In this tutorial I’ll show you how to use the Pandas unique technique to get unique values from Pandas data.
I’ll explain the syntax, including how to use the two different forms of Pandas unique: the unique function as well as the unique method. (There are actually two different ways to use this technique in Pandas. I’ll show you both.)
If you’re here for something specific, you can click on any of the links below, and it will take you to the appropriate section of the tutorial.
Table of Contents:
- Introduction to Pandas Unique
- The syntax of Pandas Unique
- Example of the Pandas Unique technique
- Pandas Unique FAQ
But, if you read everything from start to finish, it will probably make more sense.

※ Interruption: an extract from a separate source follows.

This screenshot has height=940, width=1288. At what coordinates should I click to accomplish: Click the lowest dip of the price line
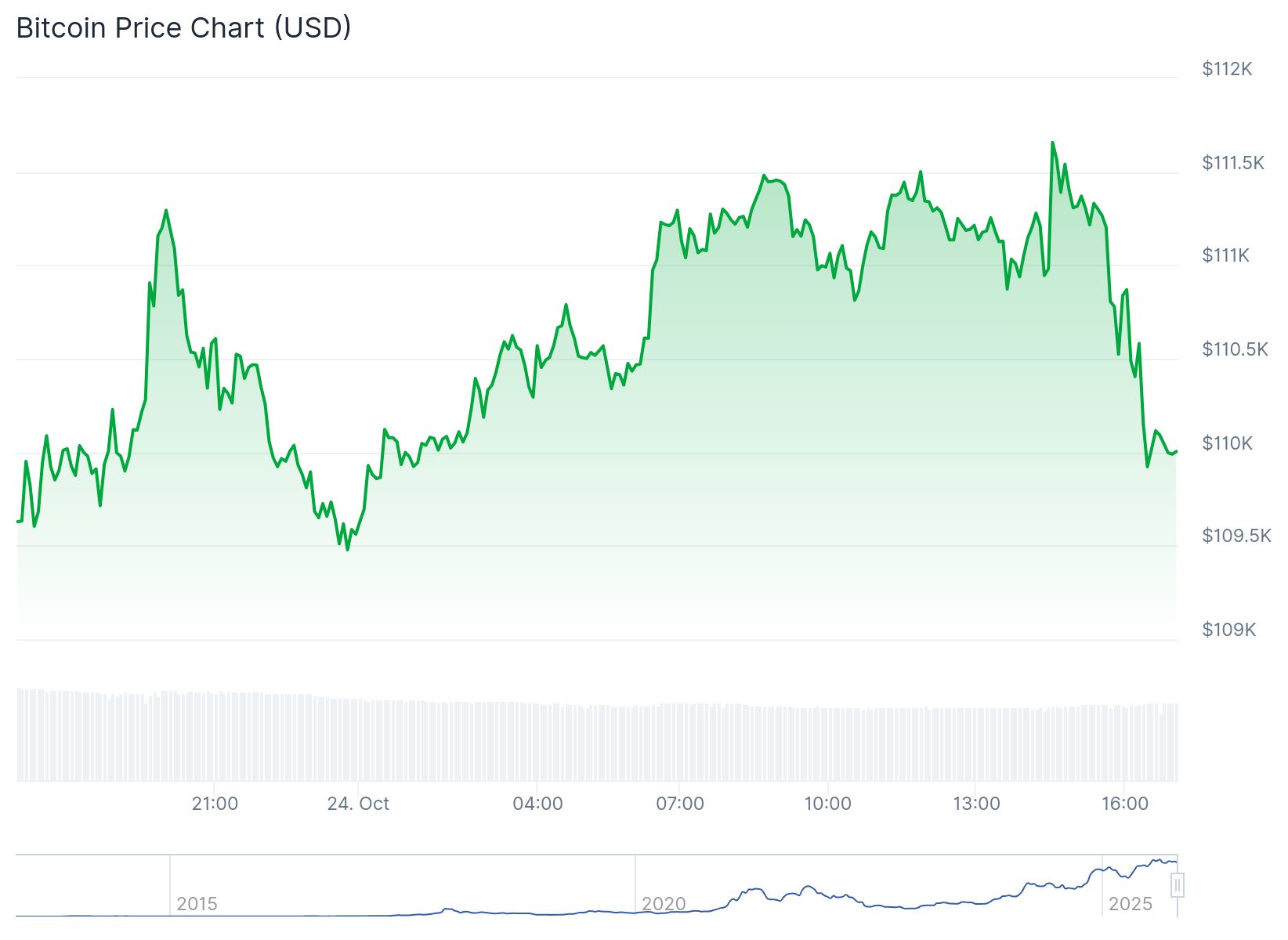tap(347, 549)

Having said that, let’s get started.
A Quick Introduction to Pandas Unique
The Pandas Unique technique identifies the unique values in Pandas series objects and other types of objects.
If you’re somewhat new to Pandas, that might not make sense, so let me quickly explain.
Pandas is a Data Manipulation Toolkit
Just a quick review for people who are new to Pandas: Pandas is a data manipulation toolkit for Python.
We use Pandas to retrieve, clean, subset, and reshape data in Python.
Pandas Tools Work on DataFrames and Series Objects
There are two main data structures in Pandas.
First, there is the Pandas dataframe, which is a row-and-column data structure. A dataframe is sort of like an Excel spreadsheet, in the sense that it has rows and columns. Dataframes look something like this:
The second major Pandas data structure is the Pandas Series.
A Pandas Series is like a single column of data.
It’s important to understand that we typically encounter and work with Pandas Series objects as part of a dataframe. When you retrieve or operate on a single column from a dataframe, it’s very frequently returned as a Series object.
Having said that, Series objects can also exist independently.
This is important, because when we use Pandas to work with Series objects, we sometimes do this with lone Series. But more often, we operate on Series objects that are part of a dataframe.
This is important to remember when we work with the Pandas unique technique.
Pandas Unique Identifies Unique Values
With all that being said, let’s return to the the Pandas Unique method.
The Pandas Unique technique identifies the unique values of a Pandas Series.
So if we have a Pandas series (either alone or as part of a Pandas dataframe) we can use the pd.unique()
technique to identify the unique values.
At a high level, that’s all the unique()
technique does, but there are a few important details.
With that in mind, let’s look at the syntax so you can get a clearer understanding of how the technique works.
The Syntax of Pandas Unique
Ok. Let’s take a look at the syntax.
The syntax is fairly simple and straightforward, but there are a few important details.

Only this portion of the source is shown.